Exercise objective: Nothing but the lines below between the line holding "The height and width of the screenshot is (486, 802)." and the line holding "Click the '激活模式: 自动续期'", inclusive, should appear in the answer, each set down exactly.

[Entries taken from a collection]
_ _ _ _ _ _ _
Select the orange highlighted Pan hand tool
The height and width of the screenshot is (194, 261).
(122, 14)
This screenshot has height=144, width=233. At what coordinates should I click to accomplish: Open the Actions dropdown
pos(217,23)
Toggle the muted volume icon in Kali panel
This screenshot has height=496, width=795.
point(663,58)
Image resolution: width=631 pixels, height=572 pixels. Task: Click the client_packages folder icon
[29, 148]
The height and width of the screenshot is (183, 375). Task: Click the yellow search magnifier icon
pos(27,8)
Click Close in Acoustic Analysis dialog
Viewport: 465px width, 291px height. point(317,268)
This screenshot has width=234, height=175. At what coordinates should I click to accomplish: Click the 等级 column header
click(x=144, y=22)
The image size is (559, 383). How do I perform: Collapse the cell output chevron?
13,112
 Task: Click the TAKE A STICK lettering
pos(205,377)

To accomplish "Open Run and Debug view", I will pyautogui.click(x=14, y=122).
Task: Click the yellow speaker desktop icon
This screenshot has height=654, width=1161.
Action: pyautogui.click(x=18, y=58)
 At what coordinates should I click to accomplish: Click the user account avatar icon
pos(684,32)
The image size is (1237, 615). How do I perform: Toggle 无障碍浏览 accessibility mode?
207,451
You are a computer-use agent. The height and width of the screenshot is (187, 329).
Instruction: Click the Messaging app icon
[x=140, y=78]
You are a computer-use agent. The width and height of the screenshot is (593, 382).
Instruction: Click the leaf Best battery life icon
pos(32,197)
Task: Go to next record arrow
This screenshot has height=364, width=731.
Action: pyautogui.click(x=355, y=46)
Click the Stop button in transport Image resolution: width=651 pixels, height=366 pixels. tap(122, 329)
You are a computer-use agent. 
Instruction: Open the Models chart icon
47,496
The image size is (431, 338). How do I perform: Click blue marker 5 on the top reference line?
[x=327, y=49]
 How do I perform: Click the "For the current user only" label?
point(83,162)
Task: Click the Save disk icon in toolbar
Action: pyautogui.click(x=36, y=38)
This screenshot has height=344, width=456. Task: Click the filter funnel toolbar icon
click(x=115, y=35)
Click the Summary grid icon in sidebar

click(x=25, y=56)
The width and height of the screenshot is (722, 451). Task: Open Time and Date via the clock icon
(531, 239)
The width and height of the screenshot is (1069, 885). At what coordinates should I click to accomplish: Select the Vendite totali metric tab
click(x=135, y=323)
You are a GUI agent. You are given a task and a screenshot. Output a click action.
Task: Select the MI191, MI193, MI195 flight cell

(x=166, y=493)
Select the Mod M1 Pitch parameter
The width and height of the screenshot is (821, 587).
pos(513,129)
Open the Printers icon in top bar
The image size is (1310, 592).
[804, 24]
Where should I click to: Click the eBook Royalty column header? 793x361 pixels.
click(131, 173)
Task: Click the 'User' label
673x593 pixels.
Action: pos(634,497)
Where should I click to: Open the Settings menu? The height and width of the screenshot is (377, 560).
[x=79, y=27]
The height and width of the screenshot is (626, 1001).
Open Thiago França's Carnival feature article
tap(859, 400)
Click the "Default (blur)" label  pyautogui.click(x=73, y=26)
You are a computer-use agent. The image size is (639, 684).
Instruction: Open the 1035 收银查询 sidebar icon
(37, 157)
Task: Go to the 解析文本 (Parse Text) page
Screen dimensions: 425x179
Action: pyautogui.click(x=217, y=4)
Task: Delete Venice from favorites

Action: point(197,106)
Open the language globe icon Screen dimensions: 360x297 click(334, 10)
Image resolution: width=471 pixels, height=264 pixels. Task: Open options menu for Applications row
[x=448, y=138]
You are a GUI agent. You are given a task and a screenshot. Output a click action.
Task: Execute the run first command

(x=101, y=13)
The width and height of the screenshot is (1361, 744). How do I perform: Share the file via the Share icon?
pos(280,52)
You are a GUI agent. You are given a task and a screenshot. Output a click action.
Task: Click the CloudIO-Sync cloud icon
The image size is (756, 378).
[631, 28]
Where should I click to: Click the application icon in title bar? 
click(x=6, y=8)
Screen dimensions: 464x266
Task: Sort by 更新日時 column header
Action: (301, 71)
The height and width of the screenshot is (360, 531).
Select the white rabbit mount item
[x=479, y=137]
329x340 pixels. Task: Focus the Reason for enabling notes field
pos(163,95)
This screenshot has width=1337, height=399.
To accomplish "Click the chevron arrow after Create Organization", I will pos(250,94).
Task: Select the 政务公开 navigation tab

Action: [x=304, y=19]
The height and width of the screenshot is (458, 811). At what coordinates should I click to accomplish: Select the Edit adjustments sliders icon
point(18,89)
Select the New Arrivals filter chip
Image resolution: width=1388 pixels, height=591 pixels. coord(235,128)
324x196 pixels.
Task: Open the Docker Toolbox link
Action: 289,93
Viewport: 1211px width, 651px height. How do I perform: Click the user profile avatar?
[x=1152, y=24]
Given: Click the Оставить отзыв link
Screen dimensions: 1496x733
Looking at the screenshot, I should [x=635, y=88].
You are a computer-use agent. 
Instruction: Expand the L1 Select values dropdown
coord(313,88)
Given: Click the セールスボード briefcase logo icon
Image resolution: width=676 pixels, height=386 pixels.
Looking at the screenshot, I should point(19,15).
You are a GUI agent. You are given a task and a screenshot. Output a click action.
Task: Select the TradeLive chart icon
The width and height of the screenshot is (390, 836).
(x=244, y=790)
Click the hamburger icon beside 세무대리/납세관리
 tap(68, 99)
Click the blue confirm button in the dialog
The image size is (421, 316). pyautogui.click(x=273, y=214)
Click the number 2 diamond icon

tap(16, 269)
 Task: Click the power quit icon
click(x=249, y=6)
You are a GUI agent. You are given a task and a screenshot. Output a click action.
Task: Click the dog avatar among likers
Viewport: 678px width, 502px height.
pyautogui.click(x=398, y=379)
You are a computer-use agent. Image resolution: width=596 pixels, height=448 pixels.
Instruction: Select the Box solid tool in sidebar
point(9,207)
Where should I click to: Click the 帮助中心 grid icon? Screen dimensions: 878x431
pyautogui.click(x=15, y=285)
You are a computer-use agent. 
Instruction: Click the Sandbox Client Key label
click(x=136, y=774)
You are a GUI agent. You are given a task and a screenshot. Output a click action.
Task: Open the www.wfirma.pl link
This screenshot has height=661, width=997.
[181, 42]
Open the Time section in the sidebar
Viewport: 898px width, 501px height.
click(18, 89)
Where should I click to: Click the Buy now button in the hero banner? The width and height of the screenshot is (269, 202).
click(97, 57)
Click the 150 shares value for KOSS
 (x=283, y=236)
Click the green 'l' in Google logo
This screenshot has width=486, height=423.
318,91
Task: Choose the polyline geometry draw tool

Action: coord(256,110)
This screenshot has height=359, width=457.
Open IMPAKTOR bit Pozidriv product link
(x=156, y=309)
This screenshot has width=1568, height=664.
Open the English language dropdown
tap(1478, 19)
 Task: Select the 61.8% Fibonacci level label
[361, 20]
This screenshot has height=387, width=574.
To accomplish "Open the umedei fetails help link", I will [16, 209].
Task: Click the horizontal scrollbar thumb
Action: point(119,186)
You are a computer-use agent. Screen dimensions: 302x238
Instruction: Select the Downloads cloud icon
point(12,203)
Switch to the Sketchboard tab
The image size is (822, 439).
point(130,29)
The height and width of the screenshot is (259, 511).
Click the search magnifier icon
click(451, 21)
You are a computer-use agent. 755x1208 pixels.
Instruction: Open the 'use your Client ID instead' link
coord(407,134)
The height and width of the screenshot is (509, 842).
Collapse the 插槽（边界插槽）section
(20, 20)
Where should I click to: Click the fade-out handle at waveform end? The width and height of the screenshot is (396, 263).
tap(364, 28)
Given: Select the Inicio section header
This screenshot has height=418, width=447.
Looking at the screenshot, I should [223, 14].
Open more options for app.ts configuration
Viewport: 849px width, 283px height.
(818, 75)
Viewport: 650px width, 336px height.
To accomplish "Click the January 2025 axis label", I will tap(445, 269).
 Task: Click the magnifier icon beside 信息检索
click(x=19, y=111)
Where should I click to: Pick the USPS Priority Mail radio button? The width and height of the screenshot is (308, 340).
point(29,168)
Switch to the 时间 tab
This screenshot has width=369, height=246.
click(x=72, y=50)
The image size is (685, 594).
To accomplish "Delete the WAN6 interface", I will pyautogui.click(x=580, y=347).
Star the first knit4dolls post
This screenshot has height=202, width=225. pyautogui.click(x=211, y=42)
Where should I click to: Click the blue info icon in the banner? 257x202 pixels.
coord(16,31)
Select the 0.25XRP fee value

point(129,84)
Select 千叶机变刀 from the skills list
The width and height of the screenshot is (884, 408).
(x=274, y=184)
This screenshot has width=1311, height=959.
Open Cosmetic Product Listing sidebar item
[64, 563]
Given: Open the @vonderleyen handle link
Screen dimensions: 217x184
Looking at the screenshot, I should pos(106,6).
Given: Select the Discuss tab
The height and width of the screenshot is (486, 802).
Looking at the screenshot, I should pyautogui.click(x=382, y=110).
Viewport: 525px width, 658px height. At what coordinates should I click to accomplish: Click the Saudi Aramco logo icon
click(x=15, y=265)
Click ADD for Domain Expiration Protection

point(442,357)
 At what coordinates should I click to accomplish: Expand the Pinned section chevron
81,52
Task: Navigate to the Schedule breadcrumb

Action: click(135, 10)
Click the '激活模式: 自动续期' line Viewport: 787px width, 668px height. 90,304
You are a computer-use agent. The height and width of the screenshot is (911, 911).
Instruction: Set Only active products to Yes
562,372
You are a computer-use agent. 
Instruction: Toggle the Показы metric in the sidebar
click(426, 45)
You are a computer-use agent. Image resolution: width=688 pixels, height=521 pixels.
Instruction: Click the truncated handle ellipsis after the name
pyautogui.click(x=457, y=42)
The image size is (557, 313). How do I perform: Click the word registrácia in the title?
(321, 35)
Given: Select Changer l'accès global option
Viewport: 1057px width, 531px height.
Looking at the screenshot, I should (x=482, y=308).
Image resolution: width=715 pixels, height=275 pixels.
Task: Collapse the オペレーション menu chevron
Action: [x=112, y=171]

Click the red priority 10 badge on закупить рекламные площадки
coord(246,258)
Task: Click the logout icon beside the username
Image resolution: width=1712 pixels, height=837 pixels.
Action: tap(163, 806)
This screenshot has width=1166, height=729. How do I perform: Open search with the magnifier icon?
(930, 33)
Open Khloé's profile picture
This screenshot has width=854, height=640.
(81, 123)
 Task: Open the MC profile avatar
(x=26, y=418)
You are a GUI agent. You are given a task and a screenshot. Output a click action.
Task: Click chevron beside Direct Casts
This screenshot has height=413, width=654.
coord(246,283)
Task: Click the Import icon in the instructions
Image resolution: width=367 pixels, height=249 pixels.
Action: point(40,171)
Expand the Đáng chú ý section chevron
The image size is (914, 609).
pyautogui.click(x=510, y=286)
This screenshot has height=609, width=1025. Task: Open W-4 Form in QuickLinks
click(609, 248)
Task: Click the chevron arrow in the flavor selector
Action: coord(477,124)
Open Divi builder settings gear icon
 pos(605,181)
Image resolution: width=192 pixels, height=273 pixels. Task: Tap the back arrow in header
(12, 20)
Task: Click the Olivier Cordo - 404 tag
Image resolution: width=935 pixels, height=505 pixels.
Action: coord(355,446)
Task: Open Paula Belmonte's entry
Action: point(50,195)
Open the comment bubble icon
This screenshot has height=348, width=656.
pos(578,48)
_ _ _ _ _ _ _
Exercise output:
The height and width of the screenshot is (486, 802).
Looking at the screenshot, I should pyautogui.click(x=382, y=110).
Viewport: 525px width, 658px height. At what coordinates should I click to accomplish: Click the Saudi Aramco logo icon
click(x=15, y=265)
Click ADD for Domain Expiration Protection

point(442,357)
 At what coordinates should I click to accomplish: Expand the Pinned section chevron
81,52
Task: Navigate to the Schedule breadcrumb

Action: click(135, 10)
Click the '激活模式: 自动续期' line Viewport: 787px width, 668px height. 90,304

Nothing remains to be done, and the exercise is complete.